1st Bank System to Buy Corporate Trust Unit From BankAmerica

First Bank System Inc. has reached an agreement to buy BankAmerica Corp.'s corporate trust business.

The Minneapolis-based superregional said the deal would make it No. 1 domestically in that processing specialty.

The move would also double First Bank's corporate trust revenues, to $145 million. Its client total would rise to 8,700, with 26,500 accounts.

"Conventional wisdom is that the Bank of New York is the biggest" in corporate trust, First Bank chief financial officer Richard A. Zona said last week. "But in reality, I think we are."

With the acquisition, which requires regulatory approval, $34 billion- asset First Bank would continue an aggressive expansion in a market from which smaller players, lacking the economies of scale needed to be profitable, have been bowing out.

Since it bought the corporate trust business of Bankers Trust Co. of California from Bankers Trust New York Corp. in 1992, First Bank System has made three large trust deals, including the BankAmerica acquisition.

It bought the corporate trust business of two U.S. Bancorp subsidiaries in 1993 and acquired J.P. Morgan & Co.'s unit last year.

The Morgan deal helped First Bank bulk up in the large-corporate trust business, where it had earlier had little presence, Mr.
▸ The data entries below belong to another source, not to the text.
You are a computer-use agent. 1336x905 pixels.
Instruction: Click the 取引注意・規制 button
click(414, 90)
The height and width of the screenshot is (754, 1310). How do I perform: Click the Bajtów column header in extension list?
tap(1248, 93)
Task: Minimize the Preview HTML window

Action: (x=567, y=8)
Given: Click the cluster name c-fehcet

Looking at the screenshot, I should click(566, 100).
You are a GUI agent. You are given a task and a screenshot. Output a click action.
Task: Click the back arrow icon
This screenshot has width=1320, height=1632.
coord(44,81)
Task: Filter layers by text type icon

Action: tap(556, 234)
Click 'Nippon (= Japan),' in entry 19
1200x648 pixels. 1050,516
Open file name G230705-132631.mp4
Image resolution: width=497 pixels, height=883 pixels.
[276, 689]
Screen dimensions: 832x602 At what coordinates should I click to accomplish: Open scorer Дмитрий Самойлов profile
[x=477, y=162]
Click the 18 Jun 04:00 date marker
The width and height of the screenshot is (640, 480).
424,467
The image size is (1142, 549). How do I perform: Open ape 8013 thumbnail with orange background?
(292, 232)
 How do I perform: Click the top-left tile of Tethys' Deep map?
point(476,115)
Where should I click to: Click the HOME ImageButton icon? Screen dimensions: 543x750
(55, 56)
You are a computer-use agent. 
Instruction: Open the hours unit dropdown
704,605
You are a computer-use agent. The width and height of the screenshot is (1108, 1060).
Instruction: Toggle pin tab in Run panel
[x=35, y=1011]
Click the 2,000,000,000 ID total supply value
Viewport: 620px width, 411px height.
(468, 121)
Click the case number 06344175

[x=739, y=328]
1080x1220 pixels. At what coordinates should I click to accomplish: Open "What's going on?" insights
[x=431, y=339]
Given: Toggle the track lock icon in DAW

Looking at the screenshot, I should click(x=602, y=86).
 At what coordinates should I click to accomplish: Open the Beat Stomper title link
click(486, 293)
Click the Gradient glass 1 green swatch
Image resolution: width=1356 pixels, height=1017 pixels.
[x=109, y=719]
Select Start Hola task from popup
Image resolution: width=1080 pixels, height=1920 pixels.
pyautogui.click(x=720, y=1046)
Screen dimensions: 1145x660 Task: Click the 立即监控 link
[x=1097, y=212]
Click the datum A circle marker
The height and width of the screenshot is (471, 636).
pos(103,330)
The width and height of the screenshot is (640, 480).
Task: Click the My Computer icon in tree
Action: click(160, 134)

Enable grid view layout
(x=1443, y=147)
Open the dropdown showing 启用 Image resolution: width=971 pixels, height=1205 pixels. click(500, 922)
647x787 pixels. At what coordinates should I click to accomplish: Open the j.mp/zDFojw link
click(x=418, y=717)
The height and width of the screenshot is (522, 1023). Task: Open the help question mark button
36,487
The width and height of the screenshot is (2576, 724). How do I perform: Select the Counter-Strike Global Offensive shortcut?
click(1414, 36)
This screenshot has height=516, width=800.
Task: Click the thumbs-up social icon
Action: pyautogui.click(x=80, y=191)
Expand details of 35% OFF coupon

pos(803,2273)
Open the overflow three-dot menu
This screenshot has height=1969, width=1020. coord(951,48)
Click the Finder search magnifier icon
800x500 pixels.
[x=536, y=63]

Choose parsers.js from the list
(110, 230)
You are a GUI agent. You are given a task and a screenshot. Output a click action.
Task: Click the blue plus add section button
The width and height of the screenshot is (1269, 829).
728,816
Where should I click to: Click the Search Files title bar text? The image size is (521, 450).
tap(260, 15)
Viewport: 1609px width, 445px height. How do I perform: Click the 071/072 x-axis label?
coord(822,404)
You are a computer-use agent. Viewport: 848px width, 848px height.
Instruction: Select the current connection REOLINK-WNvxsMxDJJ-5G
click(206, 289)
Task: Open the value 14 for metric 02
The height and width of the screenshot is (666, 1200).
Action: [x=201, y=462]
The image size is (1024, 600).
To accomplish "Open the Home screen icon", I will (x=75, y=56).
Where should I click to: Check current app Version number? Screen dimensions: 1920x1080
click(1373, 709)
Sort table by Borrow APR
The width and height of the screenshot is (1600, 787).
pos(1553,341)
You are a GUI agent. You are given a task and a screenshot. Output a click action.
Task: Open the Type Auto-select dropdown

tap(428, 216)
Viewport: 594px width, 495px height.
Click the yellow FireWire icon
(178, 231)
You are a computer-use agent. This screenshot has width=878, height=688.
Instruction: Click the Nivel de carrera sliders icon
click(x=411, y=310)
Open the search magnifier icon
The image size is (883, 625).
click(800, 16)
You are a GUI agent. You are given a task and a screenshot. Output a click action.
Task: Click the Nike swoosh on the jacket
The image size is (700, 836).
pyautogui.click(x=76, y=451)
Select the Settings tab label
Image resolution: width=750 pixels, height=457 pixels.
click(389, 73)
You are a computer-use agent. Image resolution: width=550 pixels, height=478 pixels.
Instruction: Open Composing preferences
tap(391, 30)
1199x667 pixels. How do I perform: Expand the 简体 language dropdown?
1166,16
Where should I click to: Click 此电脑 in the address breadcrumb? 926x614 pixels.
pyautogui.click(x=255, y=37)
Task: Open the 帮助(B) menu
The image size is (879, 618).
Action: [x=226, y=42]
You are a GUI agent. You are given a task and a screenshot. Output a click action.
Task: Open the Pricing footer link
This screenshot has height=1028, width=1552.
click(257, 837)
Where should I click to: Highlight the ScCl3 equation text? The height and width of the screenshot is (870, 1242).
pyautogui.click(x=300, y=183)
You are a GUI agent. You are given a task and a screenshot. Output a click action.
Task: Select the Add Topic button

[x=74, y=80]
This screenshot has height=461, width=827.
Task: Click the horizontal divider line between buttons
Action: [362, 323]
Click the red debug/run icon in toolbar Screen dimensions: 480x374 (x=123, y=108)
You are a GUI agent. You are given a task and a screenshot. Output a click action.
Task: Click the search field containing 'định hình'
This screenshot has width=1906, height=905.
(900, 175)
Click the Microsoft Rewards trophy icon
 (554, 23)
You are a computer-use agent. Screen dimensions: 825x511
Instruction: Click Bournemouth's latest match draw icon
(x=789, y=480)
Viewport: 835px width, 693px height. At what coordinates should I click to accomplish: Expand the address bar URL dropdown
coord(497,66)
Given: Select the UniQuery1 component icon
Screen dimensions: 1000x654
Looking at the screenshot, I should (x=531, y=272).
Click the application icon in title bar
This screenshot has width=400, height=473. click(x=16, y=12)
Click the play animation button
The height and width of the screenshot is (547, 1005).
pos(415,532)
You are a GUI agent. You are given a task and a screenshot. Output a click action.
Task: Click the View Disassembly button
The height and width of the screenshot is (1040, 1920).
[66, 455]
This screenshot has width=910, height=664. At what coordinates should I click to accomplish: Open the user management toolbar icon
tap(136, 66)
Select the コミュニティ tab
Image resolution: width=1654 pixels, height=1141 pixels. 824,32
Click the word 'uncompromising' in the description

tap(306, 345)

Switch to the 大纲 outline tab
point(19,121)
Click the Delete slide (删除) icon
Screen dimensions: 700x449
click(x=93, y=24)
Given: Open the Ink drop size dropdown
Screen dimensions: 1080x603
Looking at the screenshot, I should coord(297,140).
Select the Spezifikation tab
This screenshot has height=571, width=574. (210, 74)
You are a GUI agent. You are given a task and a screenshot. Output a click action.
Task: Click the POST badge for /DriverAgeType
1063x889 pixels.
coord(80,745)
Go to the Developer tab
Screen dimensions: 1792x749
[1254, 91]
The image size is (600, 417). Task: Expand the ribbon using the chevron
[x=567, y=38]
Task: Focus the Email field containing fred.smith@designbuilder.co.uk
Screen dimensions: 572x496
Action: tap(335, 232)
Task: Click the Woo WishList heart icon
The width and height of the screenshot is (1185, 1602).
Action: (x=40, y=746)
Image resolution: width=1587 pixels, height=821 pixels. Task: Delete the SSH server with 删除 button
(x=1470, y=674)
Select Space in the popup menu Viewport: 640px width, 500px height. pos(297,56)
Zona said.

The agreement with BankAmerica, which had previously acquired trust activities with Security Pacific Corp. and Continental Illinois Corp., gives First Bank its big municipal bond business.

"By buying BankAmerica, we have really in one fell swoop acquired Security Pacific and Continental Illinois," Mr. Zona said Tuesday. "The fit is very good."

The price of the transaction, which is expected to close by yearend, was not disclosed. But analysts said it appeared First Bank had made another wise bid.

"It makes a great deal of sense, given their expertise in the area," said analyst Sandra J. Flannigan of Merrill Lynch & Co. in New York. "There should definitely be some cost synergies, the way they've been disciplined with acquisitions."

For San Francisco-based BankAmerica, shedding the corporate trust business made sense, analysts said. Because the activities had come in mainly through acquisitions, they never attained the status of a core business line, and they likely were not as profitable as they would be for First Bank.

"It probably was never a focus for BankAmerica," said analyst Ben B. Crabtree of Dain Bosworth Inc. in Minneapolis. "On the other hand, it is just the kind of business John F. Grundhofer has been focusing on," he said, referring to First Bank's chairman.

Mr. Crabtree said First Bank's larger trust scale should allow it to achieve significant profit margins and returns on equity. Its market leadership will help, too, as it works to become even more dominant.

"It's the kind of business where the top three in the market make very good returns," said Mr. Crabtree. "I can't see why they don't have a fundamental advantage over their competitors, if only because they are No. 1."